Positive changes to tax regime for landlords in the UK unlikely

The British Government is unlikely to get rid of the extra 3% stamp duty on additional homes which many landlords think hinders their expansion plans or to reverse the phasing out of mortgage interest relief.

In an official response to a petition that calls for the reintroduction of full mortgage interest relief and the abolition of the extra rate of stamp duty, the Government says change is not necessary and it stands by the original aim of levelling the field between landlords and first time buyers.

The measures were introduced because of concerns that buy to let landlords were preventing first time buyers from getting on the housing ladder. But many landlords, and organisations like the Residential Landlords Association (RLA) have argued that they are a financial burden at a time when the private rented sector needs more homes and landlords costs are rising.

Indeed recent research from the RLA found that 69% of landlords are put off investing further because of the 3% stamp duty levy. It is supporting an online petition that has now attracted more than 14,000 signatures which means that the Government issues a response. If it reaches 100,000 by the end of the timescale in November it should be debated in Parliament.

But at the moment it is not having much of an impact on policy. ‘By restricting landlord’s finance cost relief to the basic rate of income tax we are helping to reduce the advantage landlords may have over homeowners in the property market. Income tax relief for finance costs is not available to ordinary home buyers. It is also not available to those investing in other assets, such as shares, so we’re helping to reduce the distortion between property investment and investment in other assets,’ the official response says.

‘Previously, landlords could get relief on their finance costs at their marginal rate of income tax. By restricting finance cost relief to the basic rate, all individual landlords will receive the same rate of income tax relief on their finance costs. Landlords can still claim income tax relief at their marginal rate of tax on day to day running costs incurred in letting out a property, such as letting agent fees and replacing furniture,’ it adds.

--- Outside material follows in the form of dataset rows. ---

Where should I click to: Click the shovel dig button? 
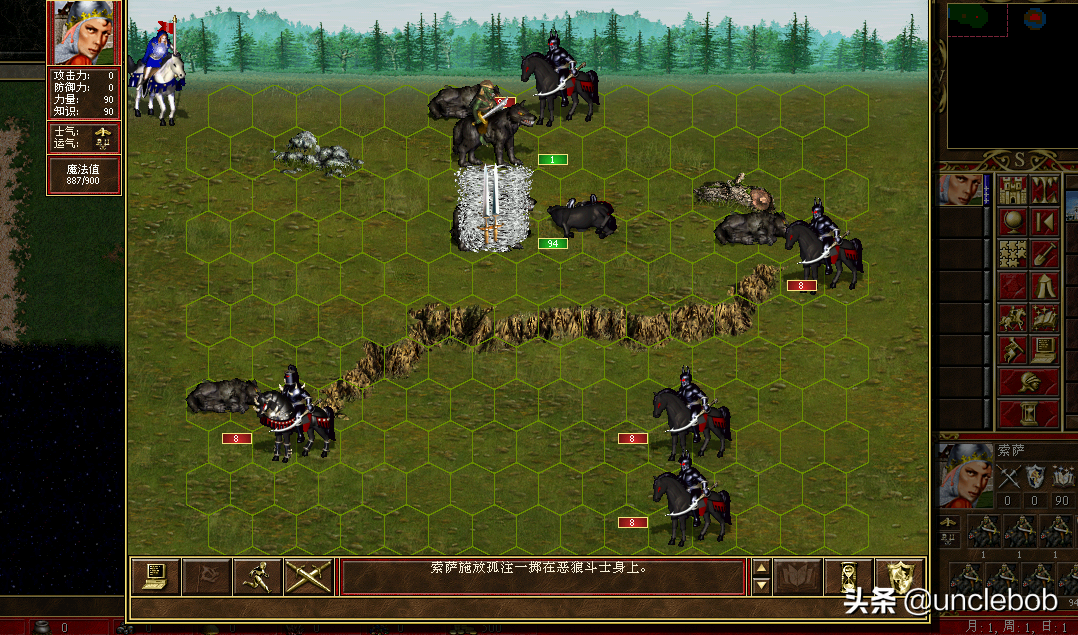(1044, 254)
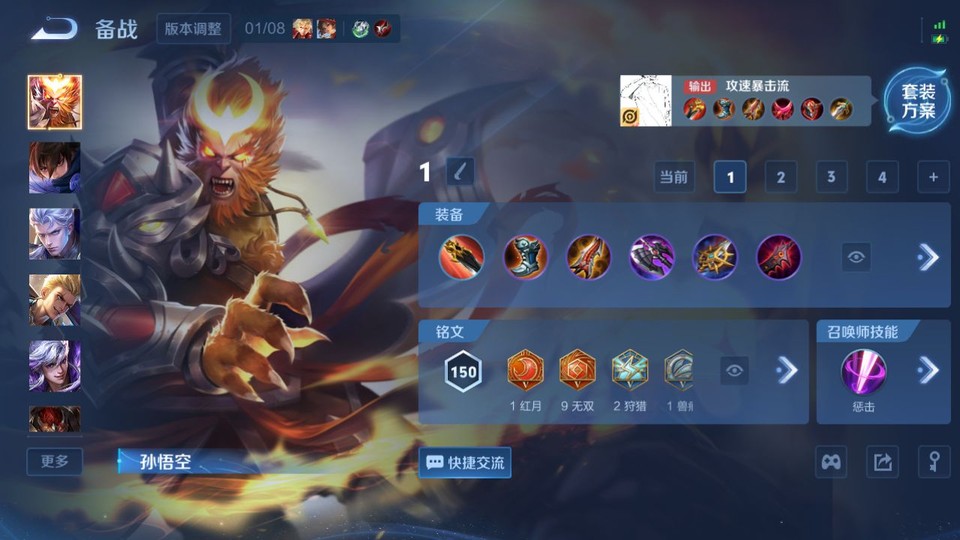The width and height of the screenshot is (960, 540).
Task: Choose the 攻速暴击流 recommended build
Action: 745,101
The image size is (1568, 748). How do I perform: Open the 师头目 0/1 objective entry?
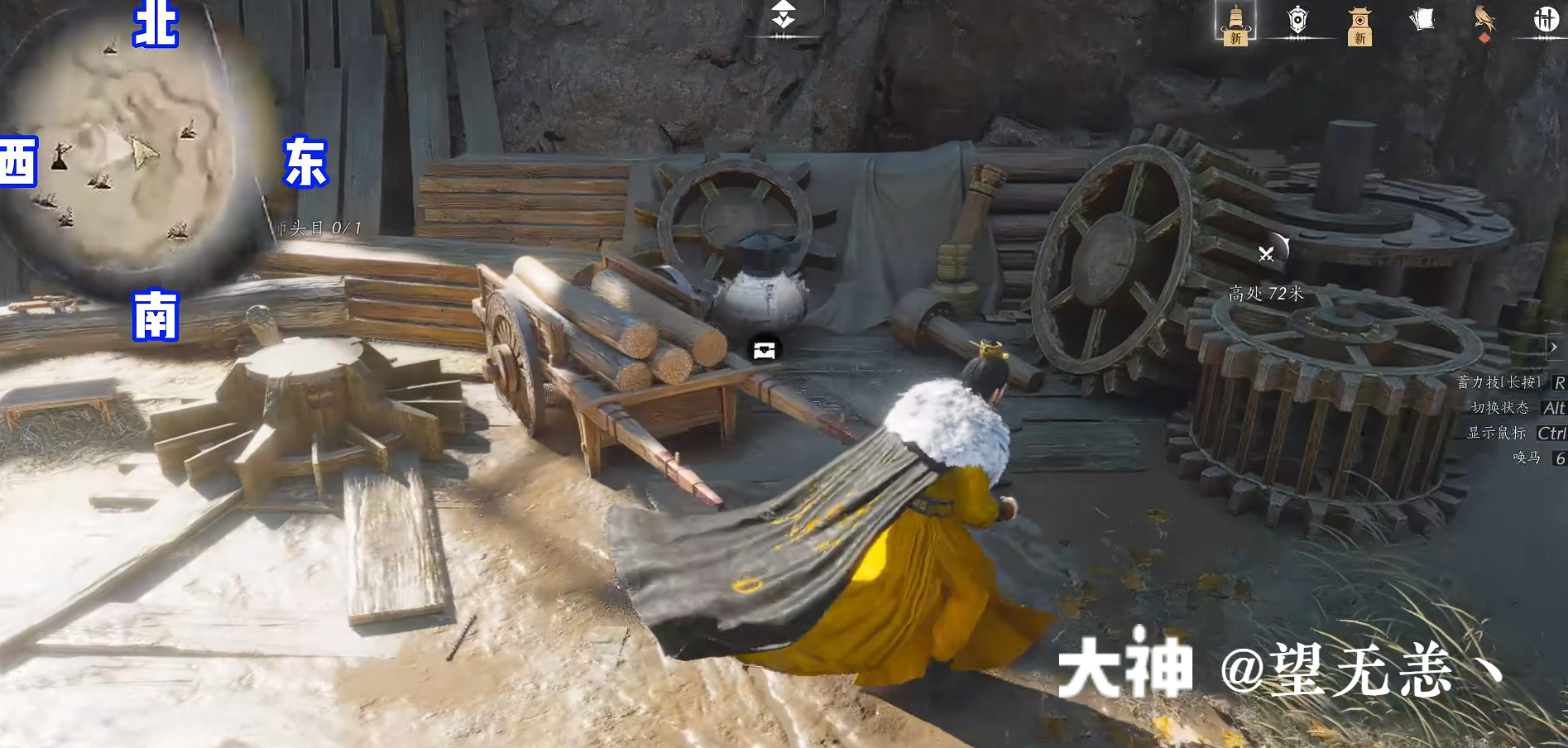(x=317, y=228)

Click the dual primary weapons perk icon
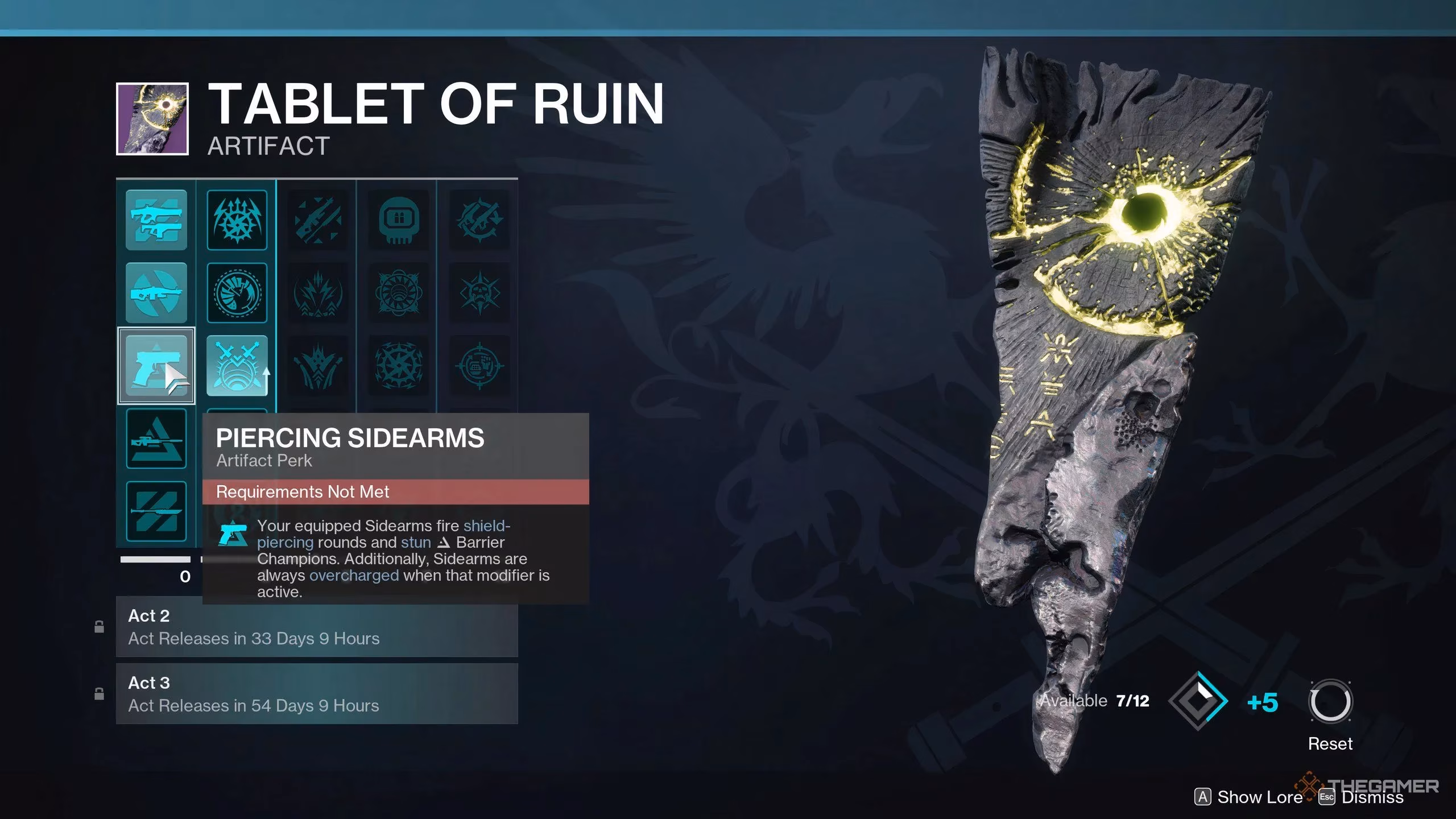[x=157, y=221]
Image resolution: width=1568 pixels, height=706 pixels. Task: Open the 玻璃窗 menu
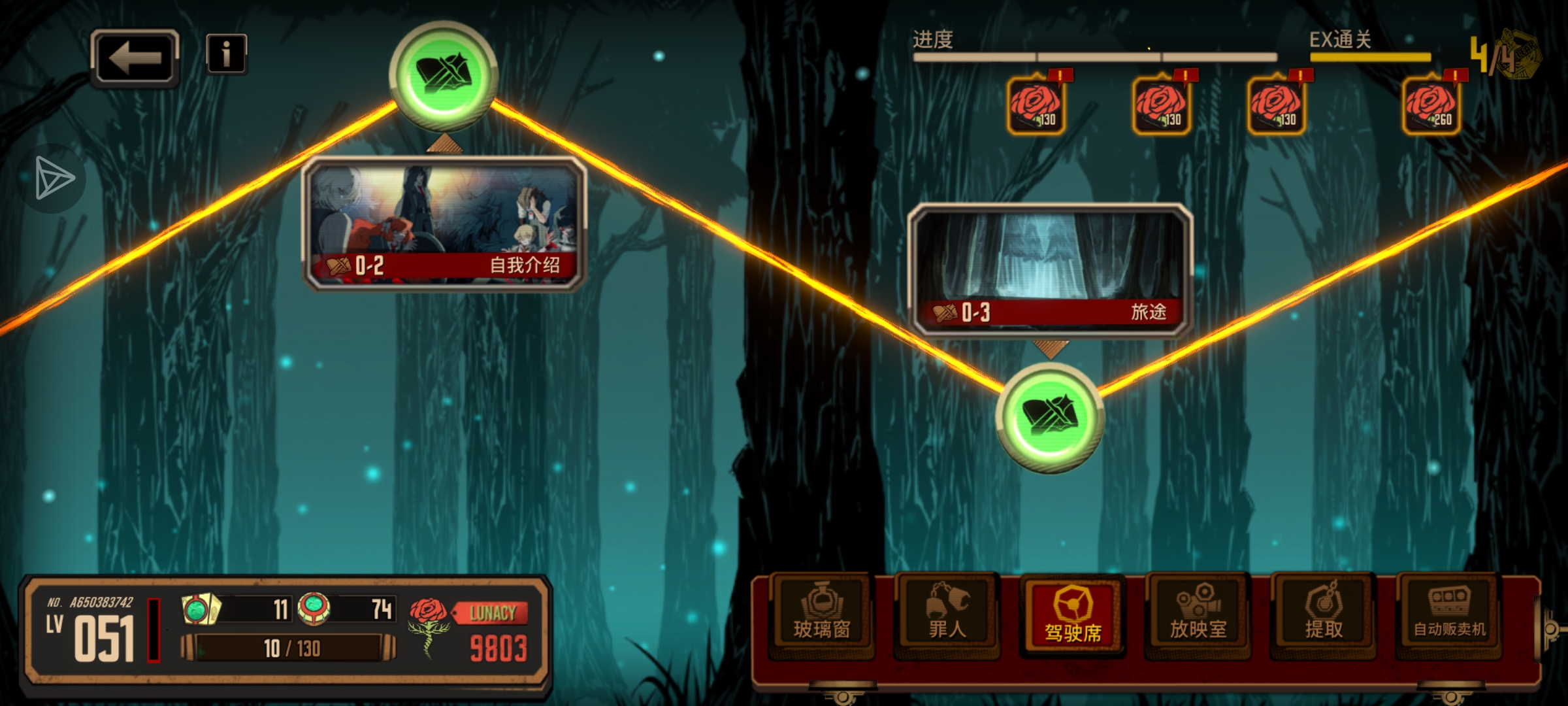pos(821,615)
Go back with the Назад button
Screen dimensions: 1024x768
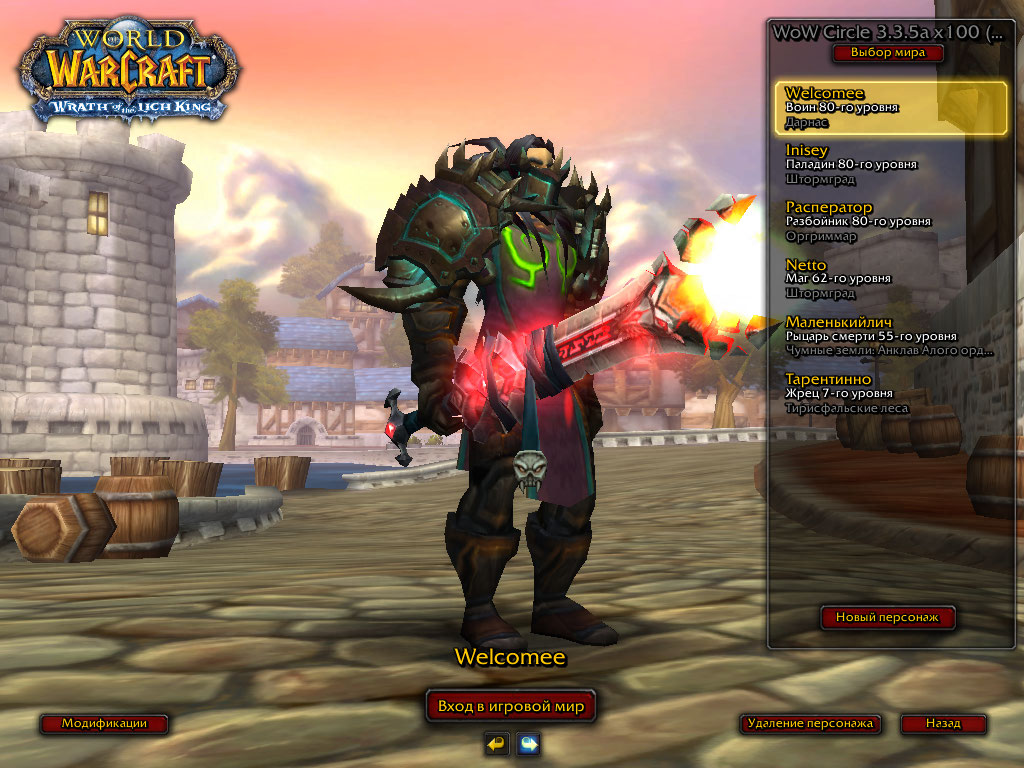943,723
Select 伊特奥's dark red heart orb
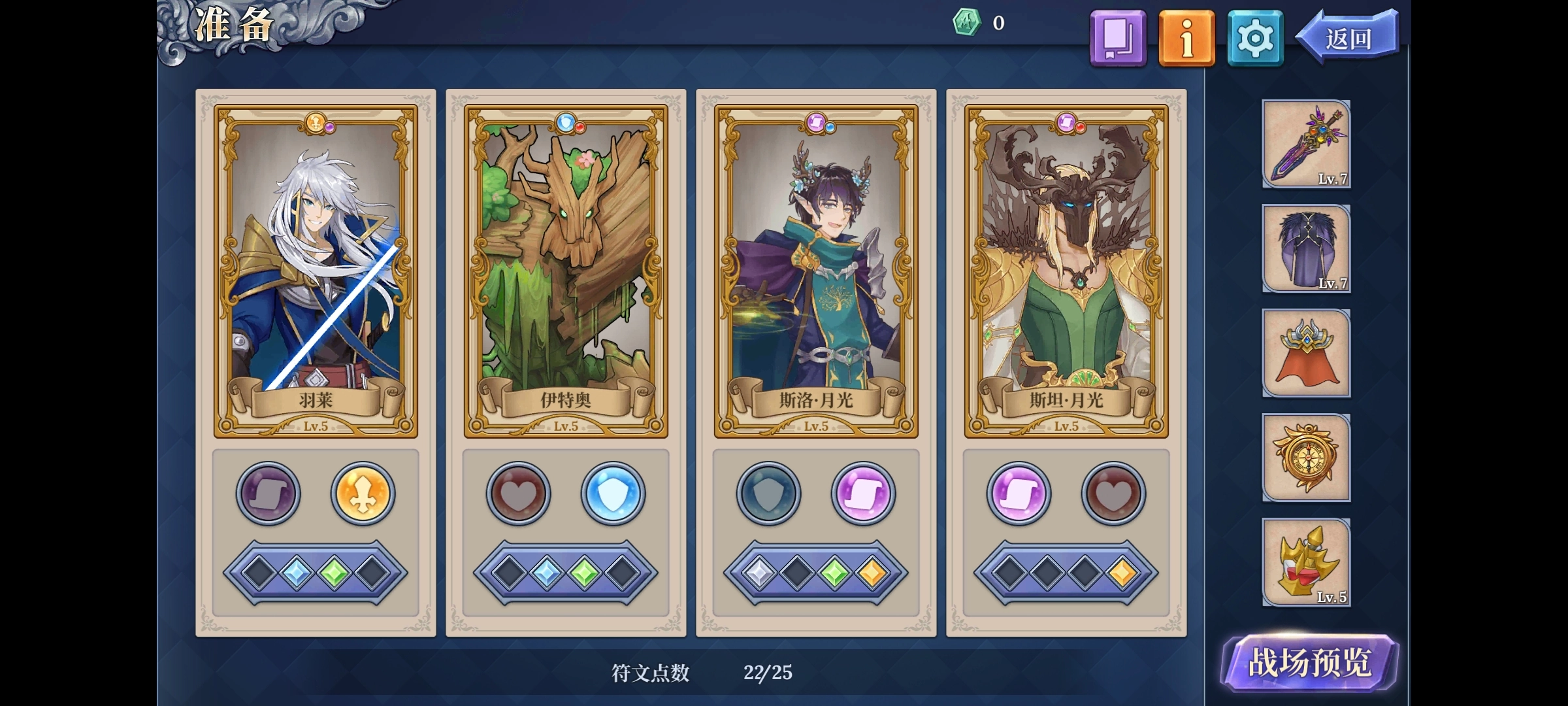This screenshot has width=1568, height=706. 519,494
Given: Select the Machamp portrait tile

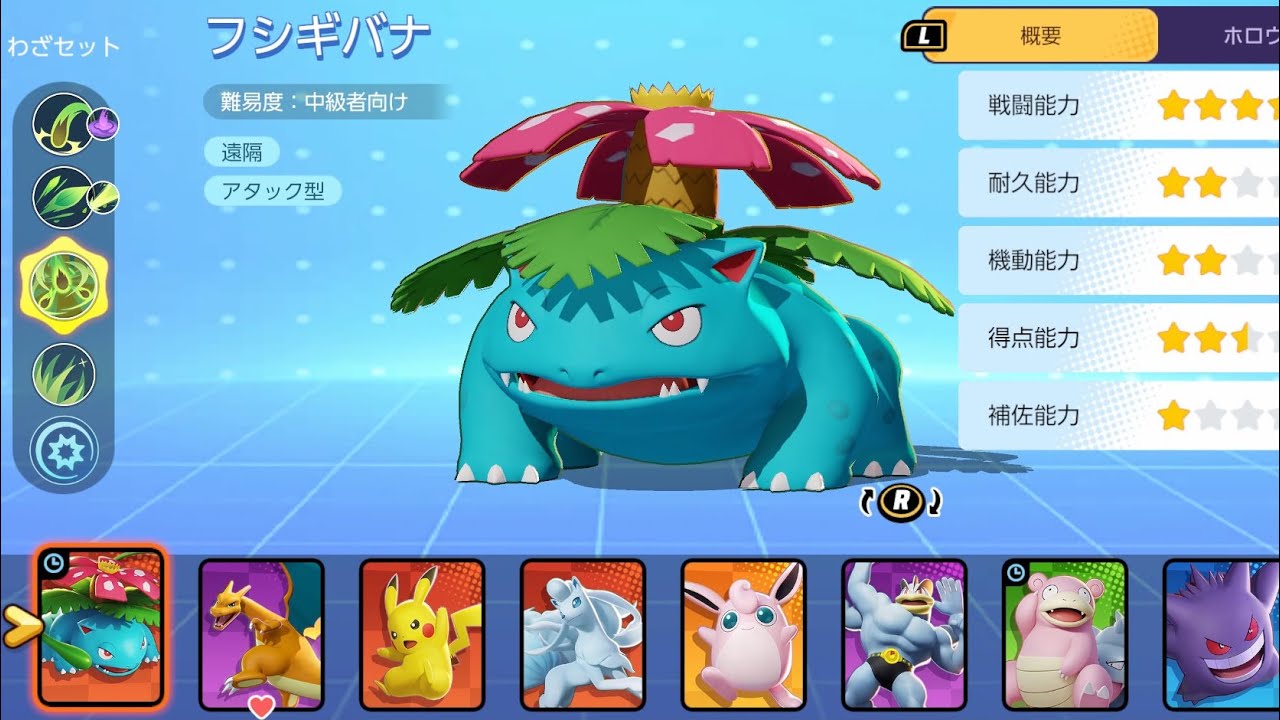Looking at the screenshot, I should coord(905,634).
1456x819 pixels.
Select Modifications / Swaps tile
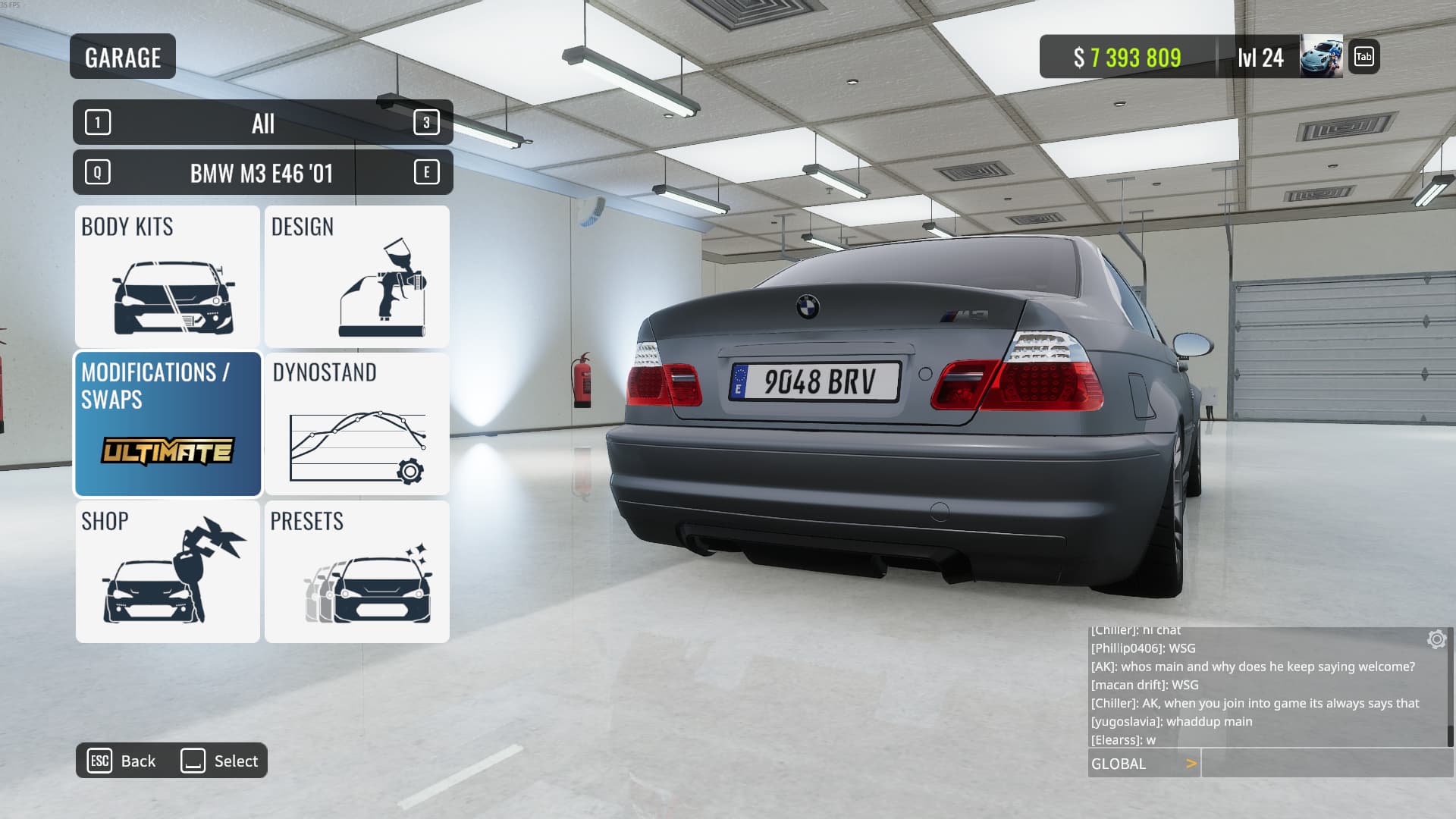(x=168, y=423)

It also dismisses the argument that the tax change will affect the housing marker adversely. ‘Given that only a small proportion of the housing market is affected by this change, the government does not expect it to have a large impact on either house prices or rent levels. The Office for Budget Responsibility (OBR) also expect the impact on the housing market will be small,’ it points out.

Regarding the 3% stamp duty for additional homes, the Government continues to argue that second home buyers and buy to let landlords do have an impact on other people’s ability to get on to the property ladder.